Al menos diez personas murieron ayer domingo en una protesta frente al consulado de Estados Unidos en la ciudad pakistaní de Karachi, donde unos jóvenes pretendían ingresar por la fuerza, según la oficina del médico forense de la ciudad. También fallecieron siete personas en choques contra la policía durante una protesta proiraní en la ciudad de Gilgit, en el norte del país, afirmó un cargo de los servicios de rescate, Zaheer Shah, según comunicado.
En la misma jornada, cientos de manifestantes proiraníes trataron también de asaltar la embajada estadounidense en Bagdad después de los ataques de Estados Unidos e Israel contra Irán, constataron periodistas. En Karachi, la ciudad más poblada de Pakistán, videos en redes sociales mostraban a jóvenes rompiendo las ventanas del edificio principal del consulado mientras se veía la bandera estadounidense ondear sobre el complejo, cuyo perímetro está coronado con alambre de púas.

> DATOS PROPORCIONADOS:
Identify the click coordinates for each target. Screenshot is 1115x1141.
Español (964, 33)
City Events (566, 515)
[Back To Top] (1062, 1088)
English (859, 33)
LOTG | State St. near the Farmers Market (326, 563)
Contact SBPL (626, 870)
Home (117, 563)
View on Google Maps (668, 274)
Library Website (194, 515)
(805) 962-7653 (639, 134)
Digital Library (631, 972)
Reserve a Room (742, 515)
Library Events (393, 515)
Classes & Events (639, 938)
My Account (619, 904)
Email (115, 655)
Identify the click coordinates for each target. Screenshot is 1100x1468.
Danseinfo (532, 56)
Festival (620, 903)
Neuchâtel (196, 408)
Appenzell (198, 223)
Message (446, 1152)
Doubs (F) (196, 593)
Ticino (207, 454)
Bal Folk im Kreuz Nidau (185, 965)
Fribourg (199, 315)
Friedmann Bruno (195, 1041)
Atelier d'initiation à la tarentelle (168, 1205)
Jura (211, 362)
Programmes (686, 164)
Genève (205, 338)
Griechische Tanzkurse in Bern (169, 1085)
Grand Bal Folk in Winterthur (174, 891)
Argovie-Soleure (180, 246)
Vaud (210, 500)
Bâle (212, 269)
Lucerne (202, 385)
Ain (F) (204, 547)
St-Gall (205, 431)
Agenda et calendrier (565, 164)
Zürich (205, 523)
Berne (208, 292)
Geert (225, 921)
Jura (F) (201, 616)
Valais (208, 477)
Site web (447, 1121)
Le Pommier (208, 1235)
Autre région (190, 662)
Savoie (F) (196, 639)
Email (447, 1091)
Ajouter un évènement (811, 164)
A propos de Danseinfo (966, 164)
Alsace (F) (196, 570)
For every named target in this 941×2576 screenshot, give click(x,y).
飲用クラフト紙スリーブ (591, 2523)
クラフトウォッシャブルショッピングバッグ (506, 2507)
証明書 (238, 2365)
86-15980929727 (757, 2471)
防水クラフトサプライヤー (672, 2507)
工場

> CONSIGNAS DE TRABAJO:
a) Según la noticia de las protestas, ¿cuántas personas murieron en los choques con la policía en la ciudad de Gilgit?
b) Transcribe de la noticia el fragmento que comienza con "En la misma" y continúa hasta "alambre de púas.".
El listado no tiene relación con la noticia.

> SOLUCIONES POR TAREA:
a) Siete personas.

b)
En la misma jornada, cientos de manifestantes proiraníes trataron también de asaltar la embajada estadounidense en Bagdad después de los ataques de Estados Unidos e Israel contra Irán, constataron periodistas. En Karachi, la ciudad más poblada de Pakistán, videos en redes sociales mostraban a jóvenes rompiendo las ventanas del edificio principal del consulado mientras se veía la bandera estadounidense ondear sobre el complejo, cuyo perímetro está coronado con alambre de púas.